— INSTRUCTIONS TO FOLLOW —
Copy the entries word for word from their start through the line that contains "at that location.", leaving the pictures out of your copy.

RECORDS FOR THIS TASK section start

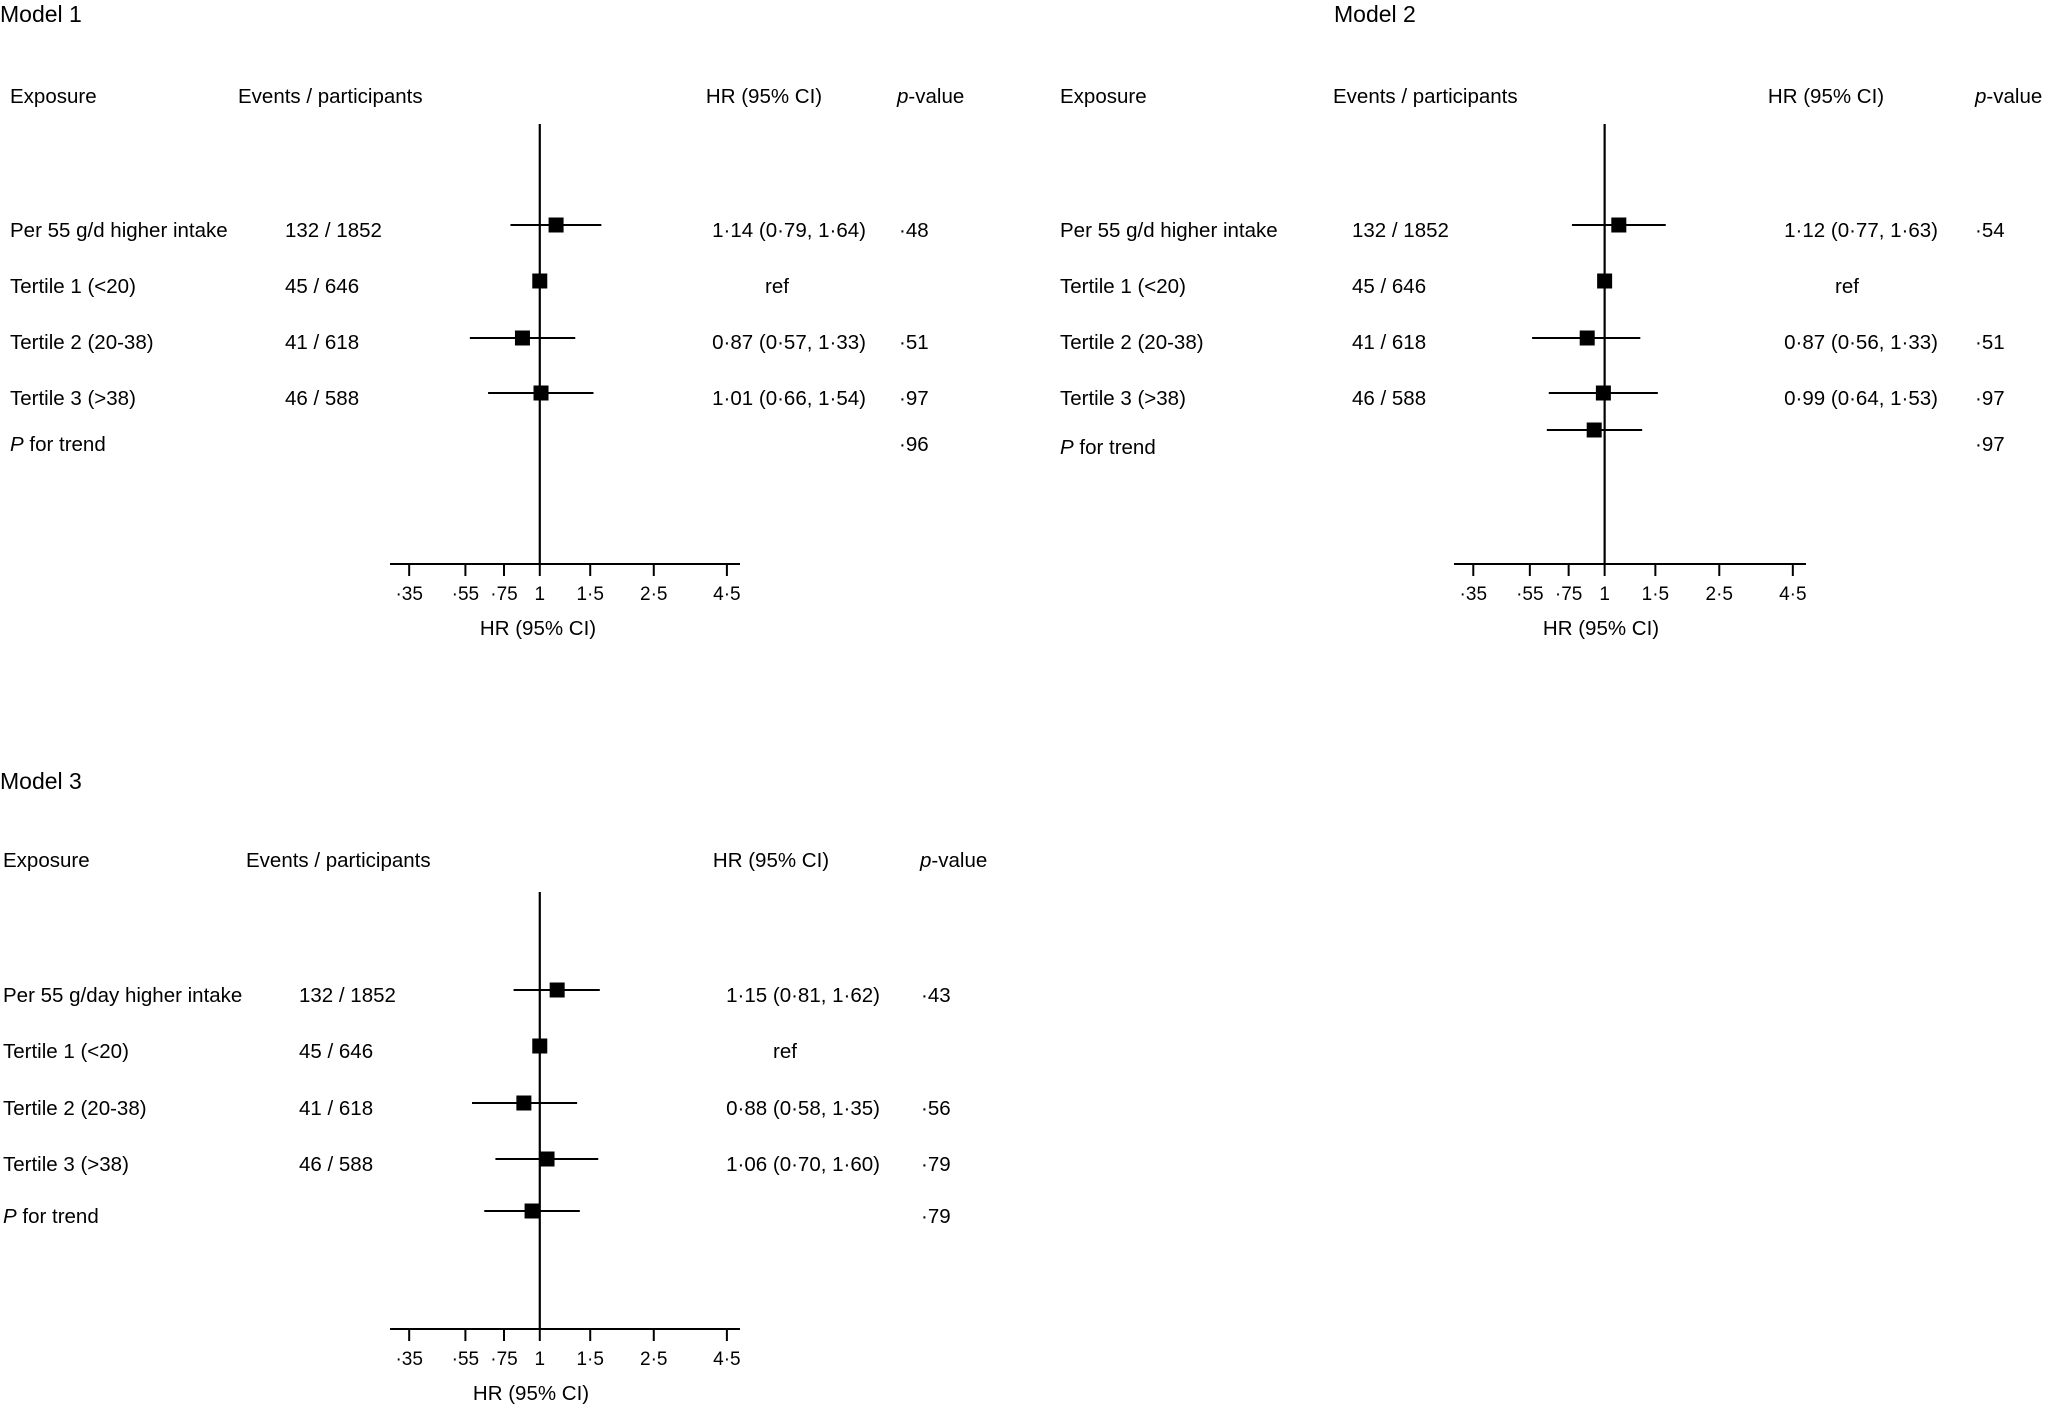  What do you see at coordinates (1861, 230) in the screenshot?
I see `row-hr: 1·12 (0·77, 1·63)` at bounding box center [1861, 230].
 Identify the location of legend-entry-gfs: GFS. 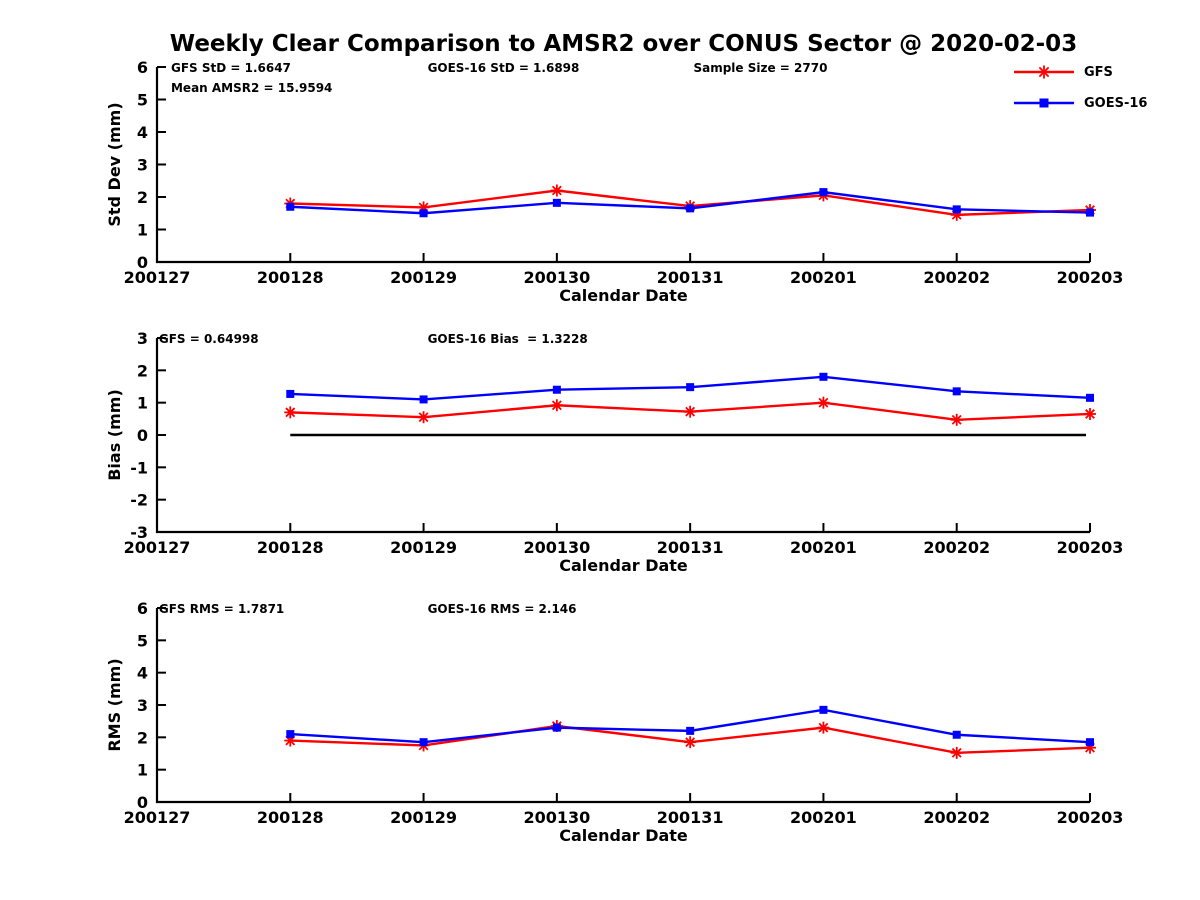
(1080, 72).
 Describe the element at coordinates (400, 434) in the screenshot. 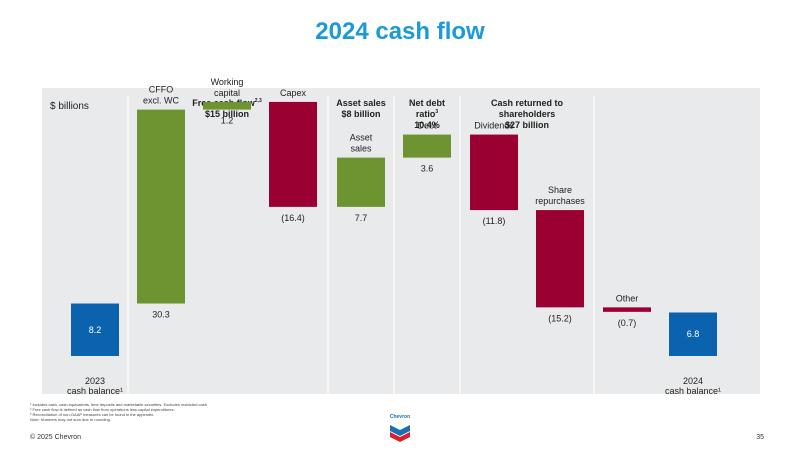

I see `chevron-logo-icon` at that location.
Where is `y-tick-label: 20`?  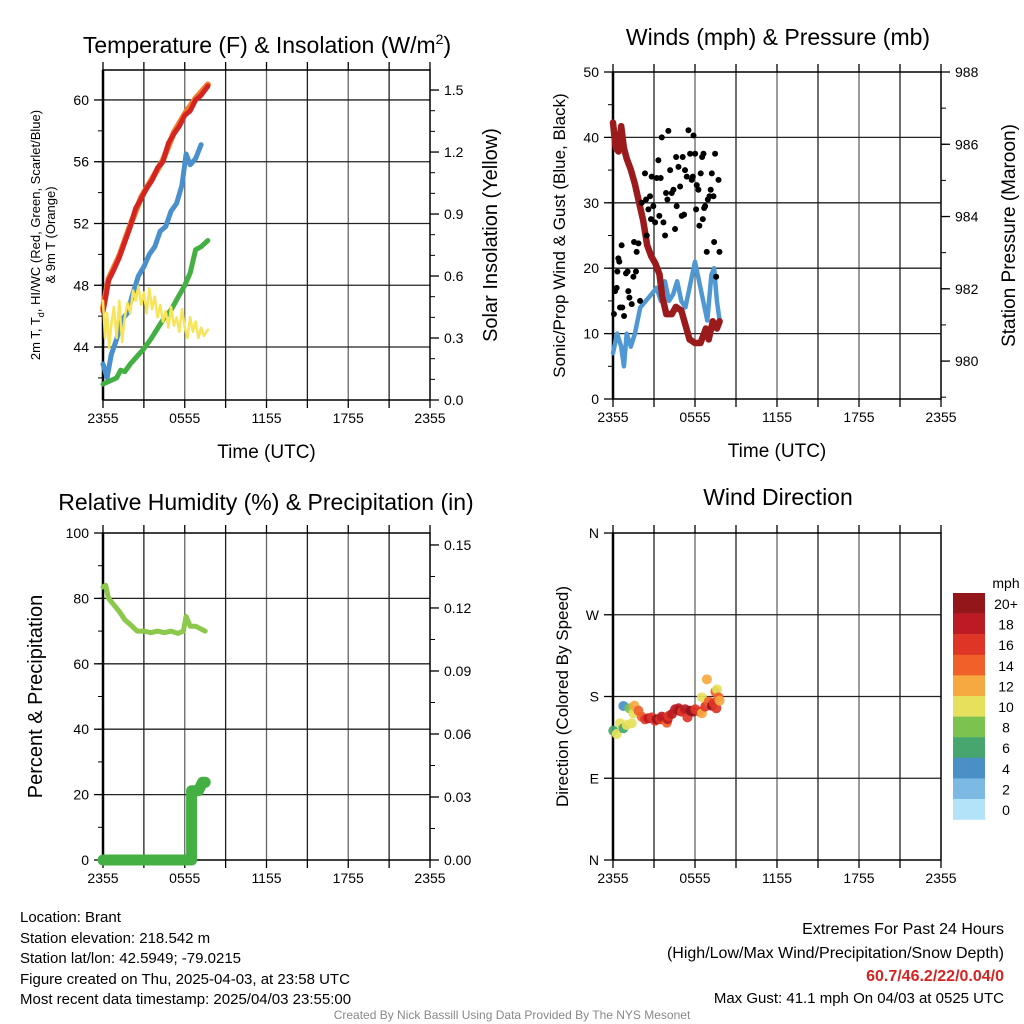 y-tick-label: 20 is located at coordinates (81, 795).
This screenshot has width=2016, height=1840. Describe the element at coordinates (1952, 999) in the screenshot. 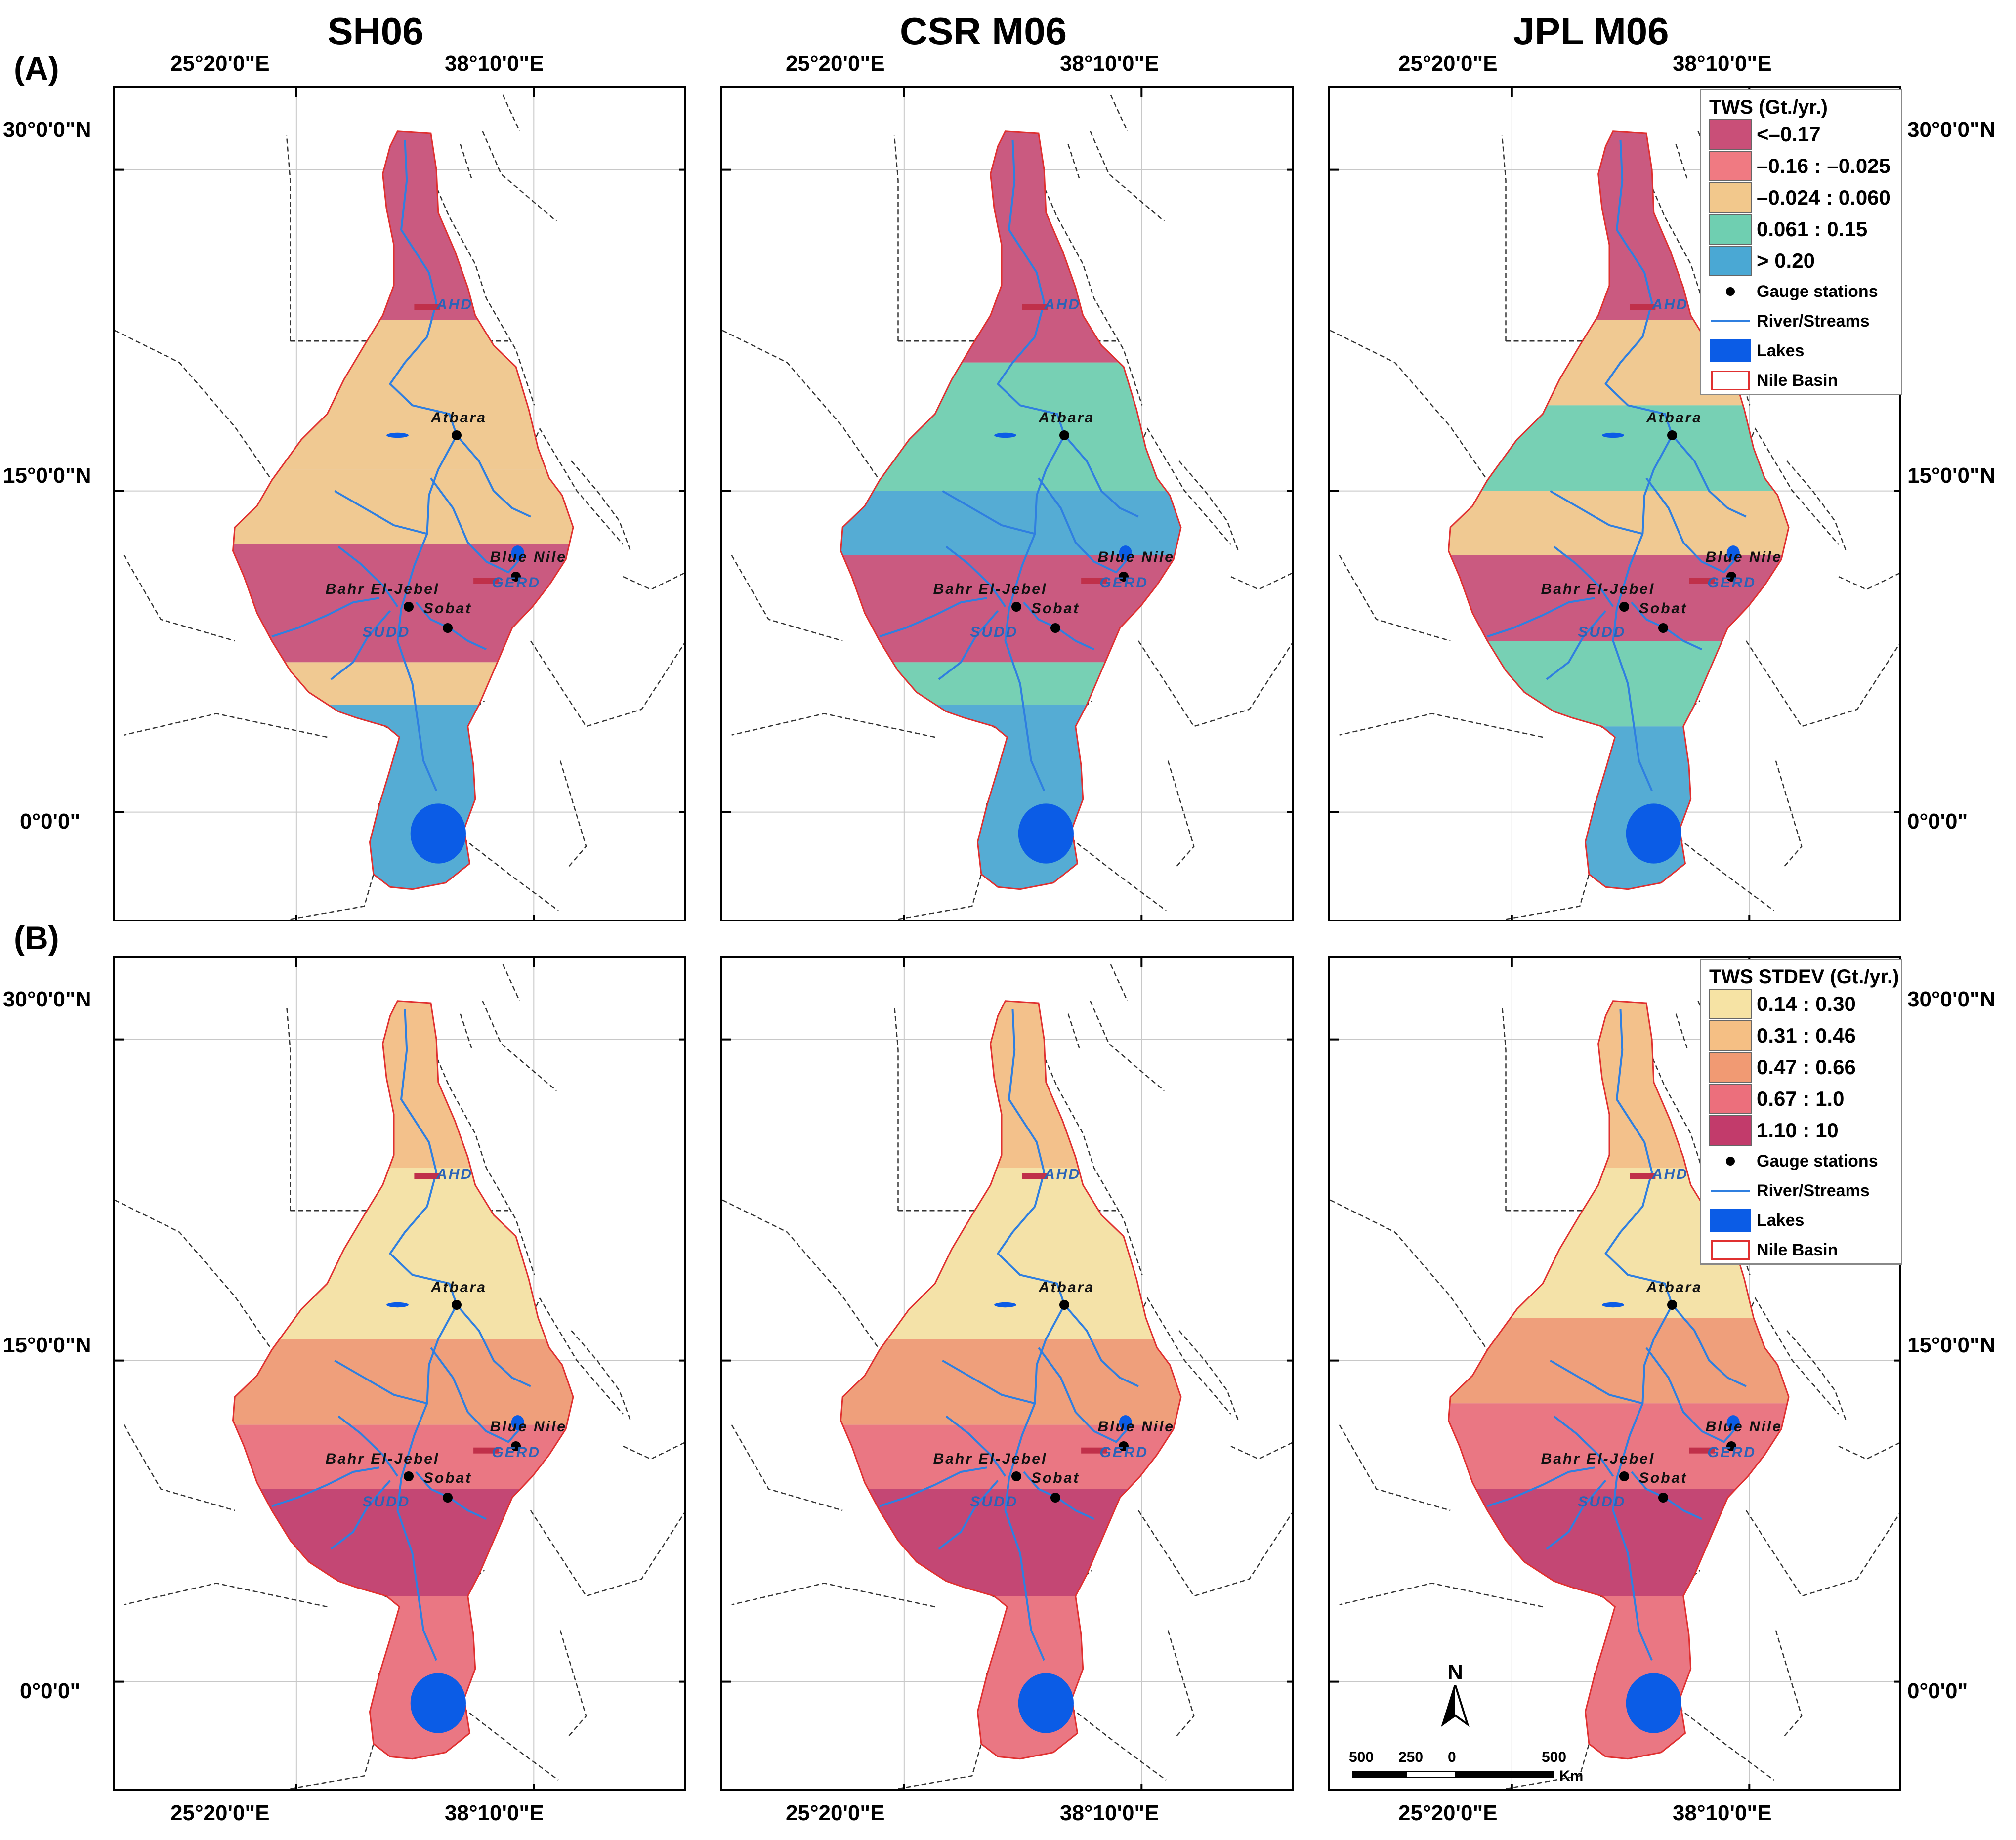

RECORDS FOR THIS TASK section end

— WRITTEN RESPONSE —
  What do you see at coordinates (1861, 230) in the screenshot?
I see `row-hr: 1·12 (0·77, 1·63)` at bounding box center [1861, 230].
 Identify the location of legend-entry-gfs: GFS. 
(1080, 72).
 Describe the element at coordinates (400, 434) in the screenshot. 

I see `chevron-logo-icon` at that location.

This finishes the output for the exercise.